BOOGIE NIGHTS A film review by Andrew Hicks Copyright 1997 Andrew Hicks / Fatboy Productions
(1997) ***1/2 (out of four)
BOOGIE NIGHTS is a movie that mixes two of my favorite things -- Marky Mark and pornography. I'm being sarcastic, of course.
Like PULP FICTION, this is an intelligent epic of the tasteless, a movie that makes sweeping points about our society and has likeable people doing reprehensible things. Written and directed by Paul Thomas Anderson, BOOGIE NIGHTS forgoes the gynecology and eroticism in painting sex as cold, emotionless and mainly just a commodity, and its success is finding the humor of '70s porn business as well as the sadness.
In that sense, it's like THE PEOPLE VS. LARRY FLINT, alternating between being fascinating and funny in its realistic portrayal of the motivations of pornographers and focusing on the empty lives of those who make their living this way. Its main actors, Mark Wahlberg and Burt Reynolds, are two people I'd never thought I'd praise, but they do great work in BOOGIE NIGHTS, as do the people you'd expect to kick ass, like Julianne Moore, Don Cheadle (from ROSEWOOD) and William H. Macy.
The story begins in 1977, as 17-year-old Wahlberg is washing dishes in a nightclub populated by an adult filmmaker (Burt Reynolds, in perhaps his most disgusting hairpiece yet). Reynolds likes what he sees in young Wahlberg -- youth, muscle tone, a 13-inch penis -- and entices him back to his den of sin, where Wahlberg gets it on with fellow high school student Rollergirl (Heather Graham), who never removes her roller skates. After a pool party, Wahlberg agrees to join the porn star family under the name Dirk Diggler.
It's in these early scenes that we meet the other family members.

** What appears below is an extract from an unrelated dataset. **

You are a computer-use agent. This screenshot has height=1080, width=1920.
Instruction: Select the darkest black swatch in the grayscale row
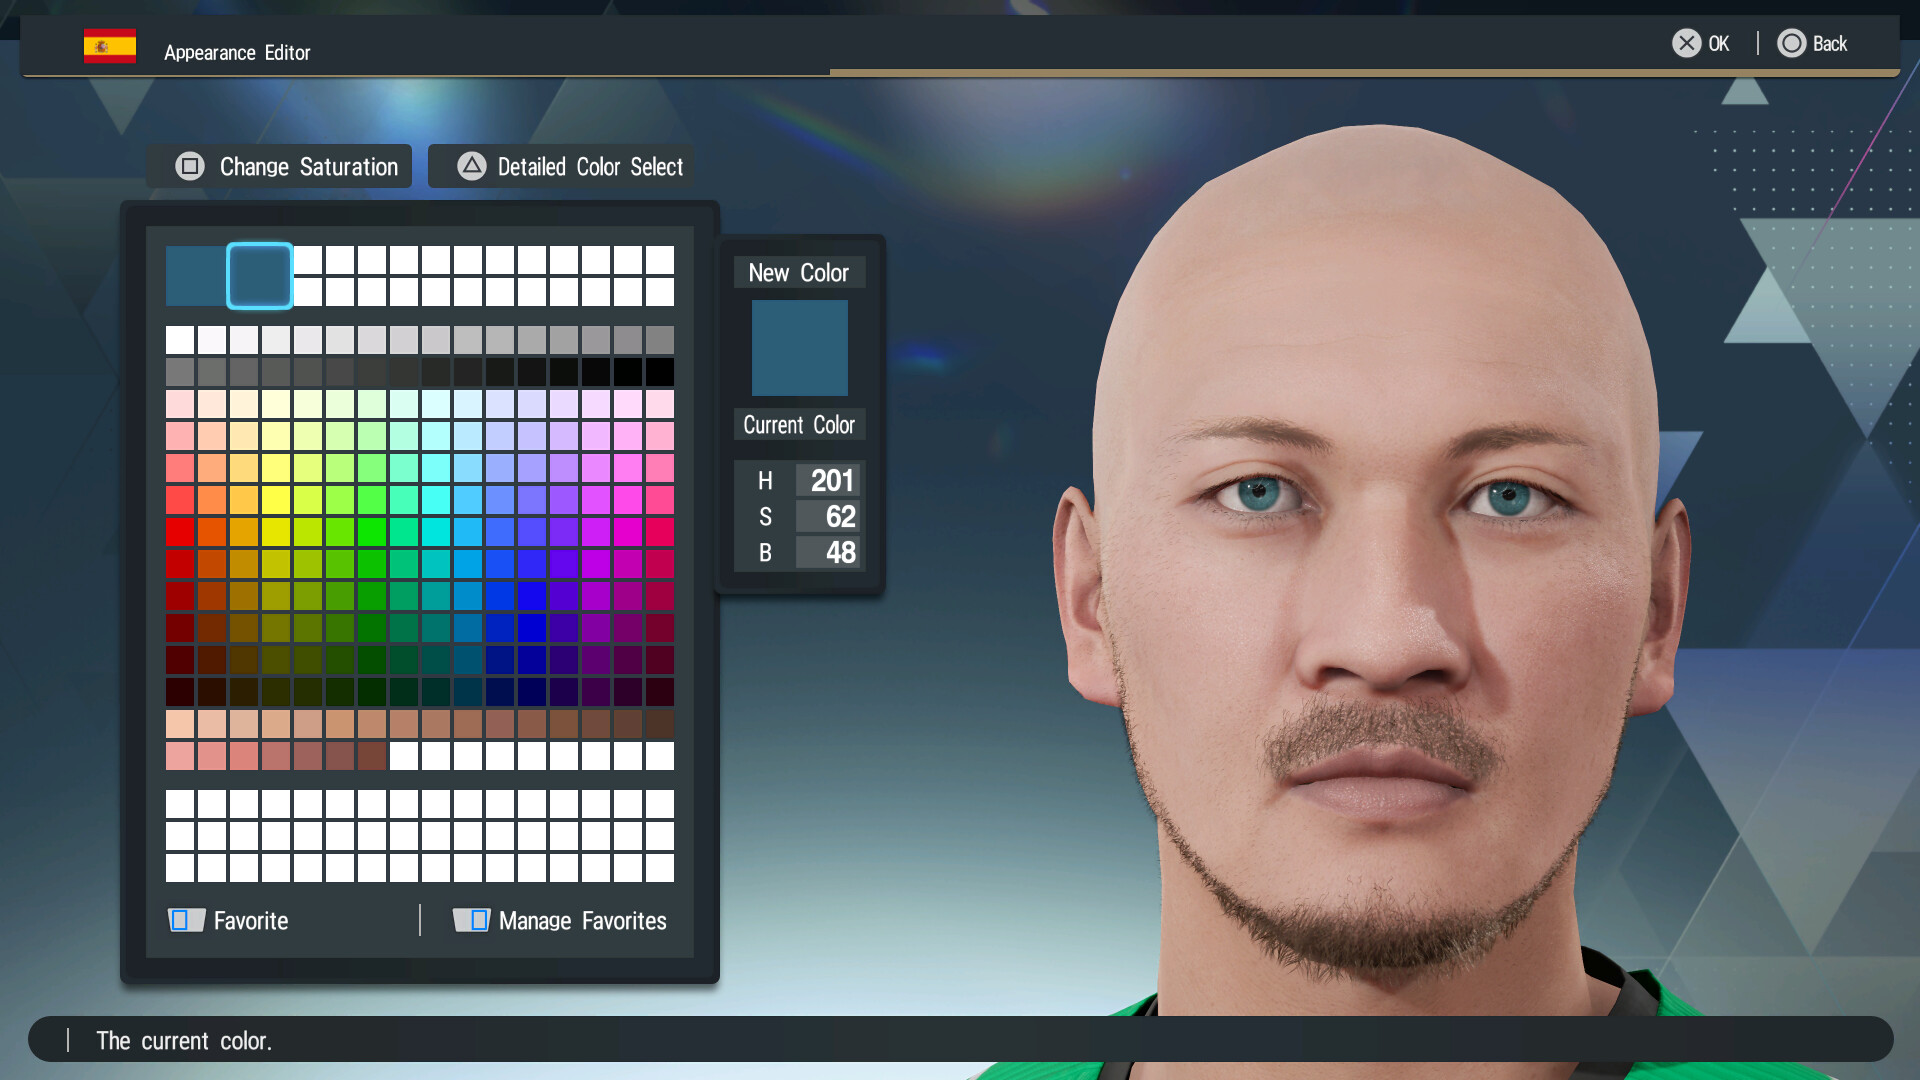point(661,371)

There's Moore, a single mother who has been denied custody of her children because she's, well, a coke whore, acting as surrogate mother and sex partner to the other porn stars instead. Cheadle is a second-string actor hoping to make it big in the world of stereo sales, Macy is one of the crew and can't seem to keep his wife (real-life porno queen Nina Hartley) from humping everything in sight and John C. Reilly is Wahlberg's best friend and a damn good porn actor in his own right.
In about 150 minutes, BOOGIE NIGHTS covers five years in the pornography industry, from the rise and fall of Dirk Diggler to the decline of porn as an art form. That's the funniest thing about this movie, the conviction held by all the characters that they're making something significant. The Reynolds character's main goal is to make a XXX-rated movie that is so good that its customers stay in the theater long after sticky-ing up the floor and Dirk helps him out by making some hilarious action hero porno flicks.
BOOGIE NIGHTS, like LARRY FLINT, humanizes something most people don't think of as very worthy of epic treatment. A lot of its middle scenes, the ones involving Dirk's brief recording career and the imminent arrival of videotape as the medium for porno, are amusing, but the closing scenes pack a punch. This is the kind of movie that makes you laugh, (maybe) makes you cry and makes you sit in shock. It's frank without being graphic, emotional without being melodramatic and funny without being unbelievable.